(Saved entries)
● ● ● ● ● ● ●

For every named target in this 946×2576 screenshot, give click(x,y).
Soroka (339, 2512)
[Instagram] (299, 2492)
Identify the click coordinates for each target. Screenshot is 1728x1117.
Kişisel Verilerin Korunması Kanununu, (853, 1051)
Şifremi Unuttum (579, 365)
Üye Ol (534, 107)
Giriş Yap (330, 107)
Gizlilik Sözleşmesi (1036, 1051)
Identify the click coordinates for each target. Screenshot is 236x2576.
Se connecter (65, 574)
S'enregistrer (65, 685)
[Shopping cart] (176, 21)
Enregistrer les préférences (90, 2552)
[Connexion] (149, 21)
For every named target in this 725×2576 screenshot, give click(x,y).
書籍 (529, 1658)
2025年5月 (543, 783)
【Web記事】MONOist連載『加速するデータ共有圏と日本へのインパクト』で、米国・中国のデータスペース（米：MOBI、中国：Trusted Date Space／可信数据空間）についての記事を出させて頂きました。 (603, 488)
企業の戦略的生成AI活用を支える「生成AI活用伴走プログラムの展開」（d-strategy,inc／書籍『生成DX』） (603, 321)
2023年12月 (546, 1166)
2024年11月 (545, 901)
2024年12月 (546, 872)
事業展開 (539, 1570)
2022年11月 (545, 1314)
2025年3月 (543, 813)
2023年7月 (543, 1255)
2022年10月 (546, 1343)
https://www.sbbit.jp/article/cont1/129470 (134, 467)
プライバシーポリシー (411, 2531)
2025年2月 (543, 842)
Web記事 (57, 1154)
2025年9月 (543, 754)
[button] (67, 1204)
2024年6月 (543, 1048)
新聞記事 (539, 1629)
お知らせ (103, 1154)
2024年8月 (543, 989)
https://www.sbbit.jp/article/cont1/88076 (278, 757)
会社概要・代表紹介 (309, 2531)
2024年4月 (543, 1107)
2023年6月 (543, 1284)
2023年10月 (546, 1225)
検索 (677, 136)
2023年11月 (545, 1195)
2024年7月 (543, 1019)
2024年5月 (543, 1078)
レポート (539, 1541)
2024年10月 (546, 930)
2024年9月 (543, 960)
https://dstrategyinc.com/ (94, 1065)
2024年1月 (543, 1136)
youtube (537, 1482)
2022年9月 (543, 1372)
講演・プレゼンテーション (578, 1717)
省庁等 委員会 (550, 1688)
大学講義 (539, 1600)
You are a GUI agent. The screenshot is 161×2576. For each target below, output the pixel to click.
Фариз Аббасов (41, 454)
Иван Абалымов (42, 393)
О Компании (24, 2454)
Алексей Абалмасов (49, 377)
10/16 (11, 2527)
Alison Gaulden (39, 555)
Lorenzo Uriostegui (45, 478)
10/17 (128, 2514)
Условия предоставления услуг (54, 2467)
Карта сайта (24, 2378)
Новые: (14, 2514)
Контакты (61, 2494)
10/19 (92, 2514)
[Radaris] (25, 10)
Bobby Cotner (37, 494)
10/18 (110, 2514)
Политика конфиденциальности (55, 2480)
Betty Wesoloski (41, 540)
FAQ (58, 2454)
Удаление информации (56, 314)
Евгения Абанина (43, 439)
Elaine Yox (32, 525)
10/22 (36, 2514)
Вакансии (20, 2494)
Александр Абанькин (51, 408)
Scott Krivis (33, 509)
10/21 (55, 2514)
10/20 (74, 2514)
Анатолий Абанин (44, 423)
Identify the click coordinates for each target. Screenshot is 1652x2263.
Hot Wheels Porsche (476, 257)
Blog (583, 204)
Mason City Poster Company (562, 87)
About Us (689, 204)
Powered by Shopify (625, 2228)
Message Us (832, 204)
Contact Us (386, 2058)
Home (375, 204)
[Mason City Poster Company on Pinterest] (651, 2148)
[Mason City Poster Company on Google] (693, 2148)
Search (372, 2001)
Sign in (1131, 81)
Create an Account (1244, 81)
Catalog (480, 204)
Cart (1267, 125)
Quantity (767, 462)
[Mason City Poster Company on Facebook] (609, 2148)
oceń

● ● ● ● ● ● ●

> _ACTION ITEM_: Take the records shown above and output them again exactly.

> _SOLUTION FOR THIS PROBLEM_:
For every named target in this 946×2576 screenshot, give click(x,y).
Soroka (339, 2512)
[Instagram] (299, 2492)
Identify the click coordinates for each target. Screenshot is 1728x1117.
Kişisel Verilerin Korunması Kanununu, (853, 1051)
Şifremi Unuttum (579, 365)
Üye Ol (534, 107)
Giriş Yap (330, 107)
Gizlilik Sözleşmesi (1036, 1051)
Identify the click coordinates for each target. Screenshot is 236x2576.
Se connecter (65, 574)
S'enregistrer (65, 685)
[Shopping cart] (176, 21)
Enregistrer les préférences (90, 2552)
[Connexion] (149, 21)
For every named target in this 725×2576 screenshot, give click(x,y).
書籍 (529, 1658)
2025年5月 (543, 783)
【Web記事】MONOist連載『加速するデータ共有圏と日本へのインパクト』で、米国・中国のデータスペース（米：MOBI、中国：Trusted Date Space／可信数据空間）についての記事を出させて頂きました。 (603, 488)
企業の戦略的生成AI活用を支える「生成AI活用伴走プログラムの展開」（d-strategy,inc／書籍『生成DX』） (603, 321)
2023年12月 (546, 1166)
2024年11月 (545, 901)
2024年12月 (546, 872)
事業展開 (539, 1570)
2022年11月 (545, 1314)
2025年3月 (543, 813)
2023年7月 (543, 1255)
2022年10月 (546, 1343)
https://www.sbbit.jp/article/cont1/129470 (134, 467)
プライバシーポリシー (411, 2531)
2025年2月 (543, 842)
Web記事 (57, 1154)
2025年9月 (543, 754)
[button] (67, 1204)
2024年6月 (543, 1048)
新聞記事 (539, 1629)
お知らせ (103, 1154)
2024年8月 (543, 989)
https://www.sbbit.jp/article/cont1/88076 (278, 757)
会社概要・代表紹介 (309, 2531)
2024年4月 (543, 1107)
2023年6月 (543, 1284)
2023年10月 (546, 1225)
検索 (677, 136)
2023年11月 (545, 1195)
2024年7月 (543, 1019)
2024年5月 (543, 1078)
レポート (539, 1541)
2024年10月 (546, 930)
2024年9月 (543, 960)
https://dstrategyinc.com/ (94, 1065)
2024年1月 (543, 1136)
youtube (537, 1482)
2022年9月 (543, 1372)
講演・プレゼンテーション (578, 1717)
省庁等 委員会 (550, 1688)
大学講義 (539, 1600)
You are a GUI agent. The screenshot is 161×2576. For each target below, output the pixel to click.
Фариз Аббасов (41, 454)
Иван Абалымов (42, 393)
О Компании (24, 2454)
Алексей Абалмасов (49, 377)
10/16 (11, 2527)
Alison Gaulden (39, 555)
Lorenzo Uriostegui (45, 478)
10/17 (128, 2514)
Условия предоставления услуг (54, 2467)
Карта сайта (24, 2378)
Новые: (14, 2514)
Контакты (61, 2494)
10/19 (92, 2514)
[Radaris] (25, 10)
Bobby Cotner (37, 494)
10/18 (110, 2514)
Политика конфиденциальности (55, 2480)
Betty Wesoloski (41, 540)
FAQ (58, 2454)
Удаление информации (56, 314)
Евгения Абанина (43, 439)
Elaine Yox (32, 525)
10/22 (36, 2514)
Вакансии (20, 2494)
Александр Абанькин (51, 408)
Scott Krivis (33, 509)
10/21 (55, 2514)
10/20 (74, 2514)
Анатолий Абанин (44, 423)
Identify the click coordinates for each target. Screenshot is 1652x2263.
Hot Wheels Porsche (476, 257)
Blog (583, 204)
Mason City Poster Company (562, 87)
About Us (689, 204)
Powered by Shopify (625, 2228)
Message Us (832, 204)
Contact Us (386, 2058)
Home (375, 204)
[Mason City Poster Company on Pinterest] (651, 2148)
[Mason City Poster Company on Google] (693, 2148)
Search (372, 2001)
Sign in (1131, 81)
Create an Account (1244, 81)
Catalog (480, 204)
Cart (1267, 125)
Quantity (767, 462)
[Mason City Poster Company on Facebook] (609, 2148)
oceń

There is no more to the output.